The problem:
After locating the line that contains "Screen dimensions: 861x2048", restate it and each later line word for word through the end of the records.
##### Data listing #####
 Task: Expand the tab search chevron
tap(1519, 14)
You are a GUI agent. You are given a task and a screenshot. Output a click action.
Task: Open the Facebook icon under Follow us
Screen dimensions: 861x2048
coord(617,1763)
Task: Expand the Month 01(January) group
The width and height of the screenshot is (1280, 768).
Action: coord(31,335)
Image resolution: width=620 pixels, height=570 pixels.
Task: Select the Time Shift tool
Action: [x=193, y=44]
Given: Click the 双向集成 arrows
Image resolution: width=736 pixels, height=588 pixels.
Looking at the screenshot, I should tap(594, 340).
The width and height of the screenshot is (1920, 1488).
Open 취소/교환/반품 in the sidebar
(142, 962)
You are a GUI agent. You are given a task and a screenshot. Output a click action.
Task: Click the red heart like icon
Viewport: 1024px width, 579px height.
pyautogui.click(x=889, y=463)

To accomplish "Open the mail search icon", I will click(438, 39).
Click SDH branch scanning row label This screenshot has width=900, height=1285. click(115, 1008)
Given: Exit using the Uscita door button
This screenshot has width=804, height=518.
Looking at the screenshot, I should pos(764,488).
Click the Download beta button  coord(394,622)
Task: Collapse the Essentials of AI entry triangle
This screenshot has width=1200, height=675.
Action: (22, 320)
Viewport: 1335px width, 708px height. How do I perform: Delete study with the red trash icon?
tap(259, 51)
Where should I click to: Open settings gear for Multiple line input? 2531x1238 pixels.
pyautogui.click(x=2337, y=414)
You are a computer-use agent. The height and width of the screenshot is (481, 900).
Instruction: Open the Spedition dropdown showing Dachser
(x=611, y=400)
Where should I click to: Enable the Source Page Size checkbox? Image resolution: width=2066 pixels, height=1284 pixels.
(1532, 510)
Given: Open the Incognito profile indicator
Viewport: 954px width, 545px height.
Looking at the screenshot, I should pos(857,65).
#####
Problem solution:
Screen dimensions: 861x2048
coord(617,1763)
Task: Expand the Month 01(January) group
The width and height of the screenshot is (1280, 768).
Action: coord(31,335)
Image resolution: width=620 pixels, height=570 pixels.
Task: Select the Time Shift tool
Action: [x=193, y=44]
Given: Click the 双向集成 arrows
Image resolution: width=736 pixels, height=588 pixels.
Looking at the screenshot, I should tap(594, 340).
The width and height of the screenshot is (1920, 1488).
Open 취소/교환/반품 in the sidebar
(142, 962)
You are a GUI agent. You are given a task and a screenshot. Output a click action.
Task: Click the red heart like icon
Viewport: 1024px width, 579px height.
pyautogui.click(x=889, y=463)

To accomplish "Open the mail search icon", I will click(438, 39).
Click SDH branch scanning row label This screenshot has width=900, height=1285. click(115, 1008)
Given: Exit using the Uscita door button
This screenshot has width=804, height=518.
Looking at the screenshot, I should pos(764,488).
Click the Download beta button  coord(394,622)
Task: Collapse the Essentials of AI entry triangle
This screenshot has width=1200, height=675.
Action: (22, 320)
Viewport: 1335px width, 708px height. How do I perform: Delete study with the red trash icon?
tap(259, 51)
Where should I click to: Open settings gear for Multiple line input? 2531x1238 pixels.
pyautogui.click(x=2337, y=414)
You are a computer-use agent. The height and width of the screenshot is (481, 900).
Instruction: Open the Spedition dropdown showing Dachser
(x=611, y=400)
Where should I click to: Enable the Source Page Size checkbox? Image resolution: width=2066 pixels, height=1284 pixels.
(1532, 510)
Given: Open the Incognito profile indicator
Viewport: 954px width, 545px height.
Looking at the screenshot, I should pos(857,65).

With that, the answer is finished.